In the article about the homelessness video, what is the name of the new campaign that included the video?

Selected passage:

- - - - - - -

“I hate the homeless. I don’t feel sorry for you. If you want change, let me throw it at you as hard as I can at your dirty face.” Thus begins a heartbreaking video that has gone viral this week. The powerful PSA shows people who are experiencing homelessness reading mean tweets about their situation -- and it’s no laughing matter. The video shows that though we laugh at the “Mean Tweets” segments on “Jimmey Kimmel Live!”, whether the celebrities who read about themselves laugh or not (they have feelings, too), treating people with hatefulness, whether it’s behind a tweet or in person via dehumanizing speech, hurts.
CBC News reported March 31 that the advocacy group Raising the Roof Canada, created the video as a way to change the conversation surrounding homelessness. Their new campaign Humans for Humans speaks to people who are experiencing homelessness and shows them responding to the comments they have just read. For example, to the tweet that reads, “I hate when it get cold out cuz then all the homeless people get on the bus :) [sic],” a young man named Jesse replied, “Buses are public transportation. That’s what they’re there for. Plus, they’re warm and get you from point A to point B. Just because they’re homeless, doesn’t mean they don’t have to travel.”

- - - - - - -

Record set:
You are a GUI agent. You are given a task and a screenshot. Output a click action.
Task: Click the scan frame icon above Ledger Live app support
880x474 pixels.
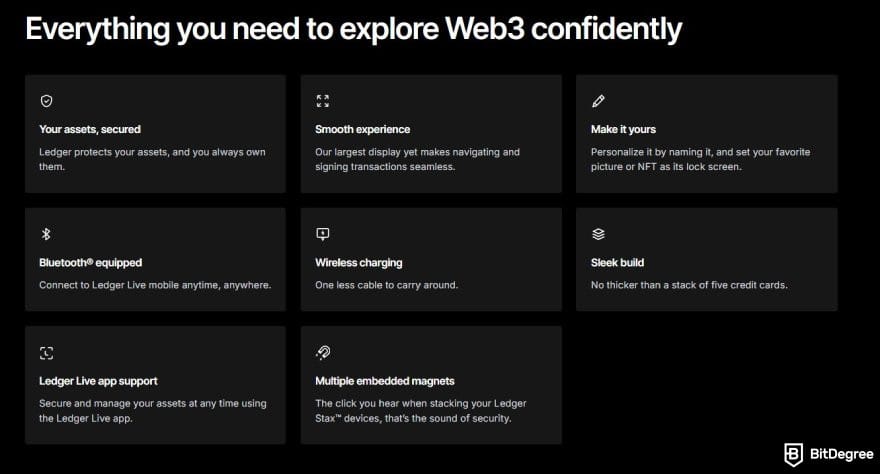coord(47,353)
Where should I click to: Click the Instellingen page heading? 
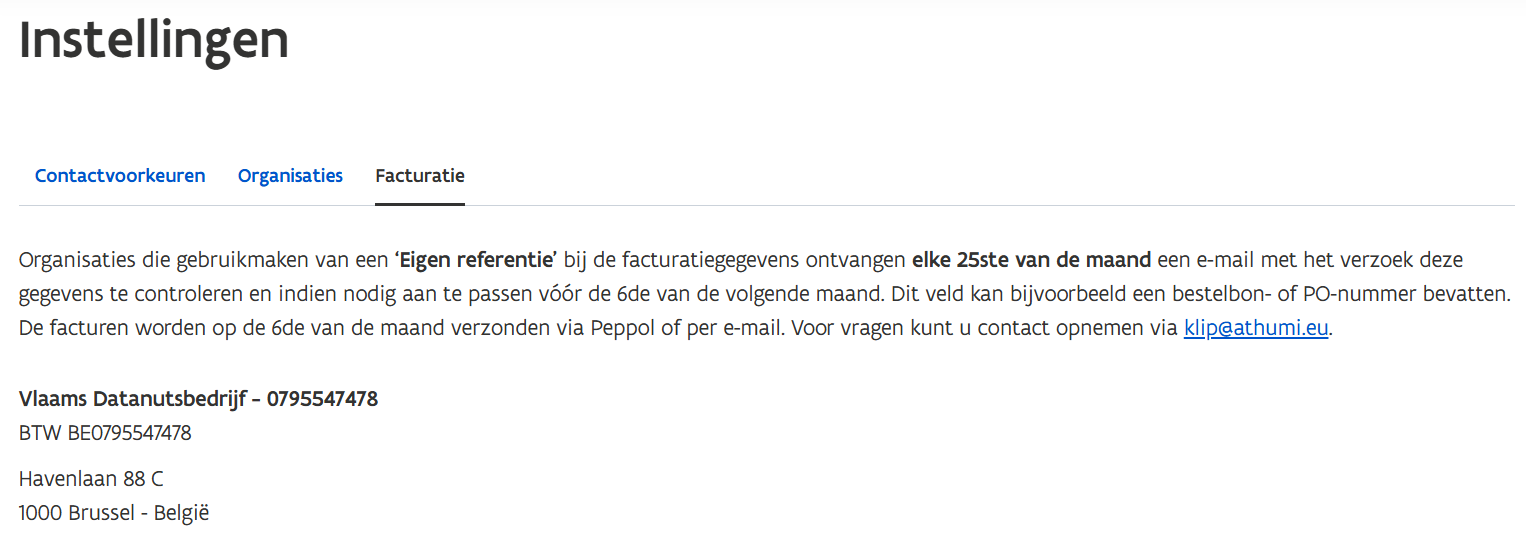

- - - - - - -

Result of this task: Humans for Humans